I don't recommend using the variable output of a CD player. I tried this with my $2,000 Sony ES player. The sound did not congeal well, the image being tall & illdefined & the sound somewhat transistory & harsh. When I connect the fixed outputs through my tube preamp, the sound is much more coherent, clean & focused. Using a passive control unit might be a different story, although I wonder if some of the same problems may still be present. A number of authorities believe running passive creates other problems.

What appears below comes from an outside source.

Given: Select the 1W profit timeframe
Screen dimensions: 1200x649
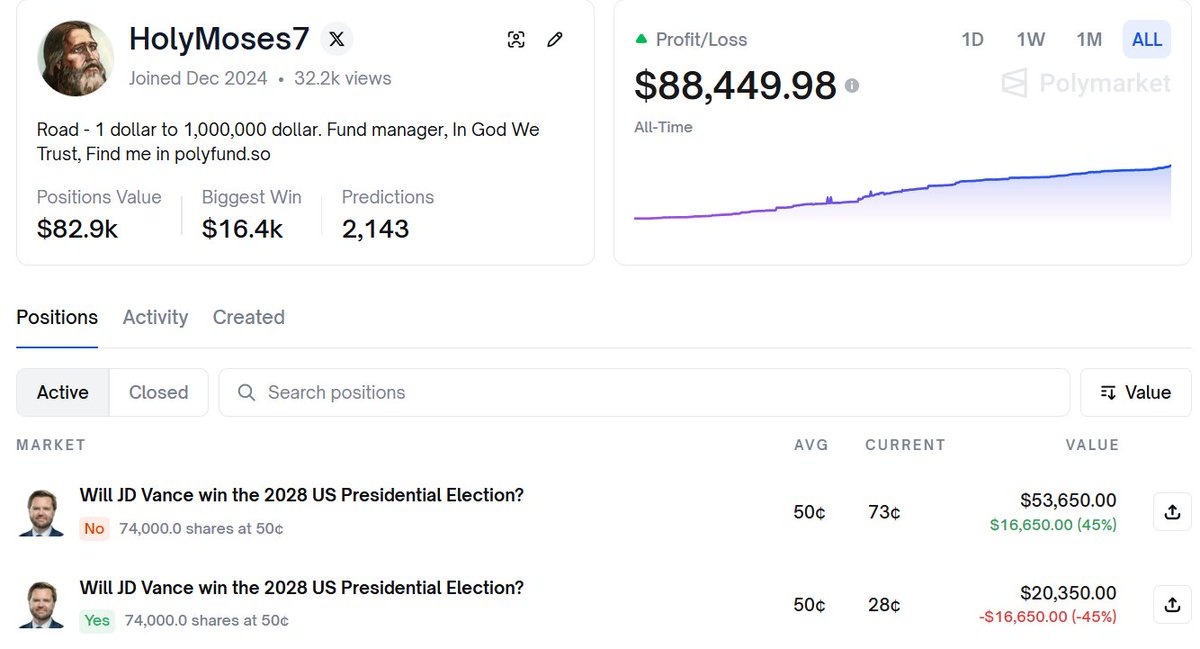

Try the Mod Squad Line Drive. It's called a passive preamp but it's really a quality-switching device. It gives all the versatility of a preamp but without the gain/color. They can be found on the used market for $100. to $150.
hello artimus i am not an audiophile yet,but i hope my 2cents helps i too have an adcom pre(565) It has been sitting un pluged for 3 years.keep trying to put it back into the systum for audio,565 just removes detail&life fromthe music.am using a denon 1520 direct into adcom454.the denon has a varible out,staight out,andoptic out ,would alow hookup to more than one power amp.
tried agolden sep in system,bb king& organ ,wonderful.santana,ihad to look at lable to see who it was.
I had a Wadia 850 running straight to a BAT VK60 amp. It was awesome...until I tried a BAT vk50se preamp. For the money, the Wadia direct couldn't be touched. But, the BAT preamp too was a huge upgrade. IMHO, a preamp is a must when funds allow it...
OK boys and girls, you,ve made a believer out of me. Actually I thought I knew the answer already but wanted to check with others before making a final descision. I had tried both ways but a faulty cable had caused some intermintent problems that were hard to track down. I have decided to go for the Conrad Johnson PFR pre. My wife is so impressed with the CJ MF2200 that she has almost given me the green light. Life is good!
my experience has been that an excellent (tubed?) preamp basically levels the playing field when considering any cd player up to $3k (or more?) my $500 nad 5-disc *changer* is competitive w/the likes of the $3k audio resolution cd-50/55, & $1800 alchemist cd player. added benefits of a great pre are realized w/winyl & tuna as well. get an excellent pre, and a cheapie cd-player, & wait until there is tons-o-software for the winner of the next-generation format what/when ever it's decided.
ps - perhaps a decent cd-player run straight-in to a great toob-amp mite take the edge off the digital...
Welborne Labs informs me that their steps are 2 db, which I think are unfortunately large. Every commercial stepped attenuator I know of uses steps that large, presumably to be able to fit in with a wide range of power amps and sources. But each system needs only a small part of the huge range of attenuation allowed--literally from zero to infinite--and I would strongly recommend (1) getting a kit, so you can choose your own step size, which I'd make 1 db, (2) find out how much attenuation your system needs by rigging up a crude fixed attenuation network with female RCA connectors and resistors, no chassis needed, and (3) get your own resistors (which could be interspersed with some of the ones supplied with the kit). Don't know how to work out their values? The basic equation: attenuation = 20 log Rs/(Rs + Rg), where Rs is the series resistor and Rg is the resistor to ground.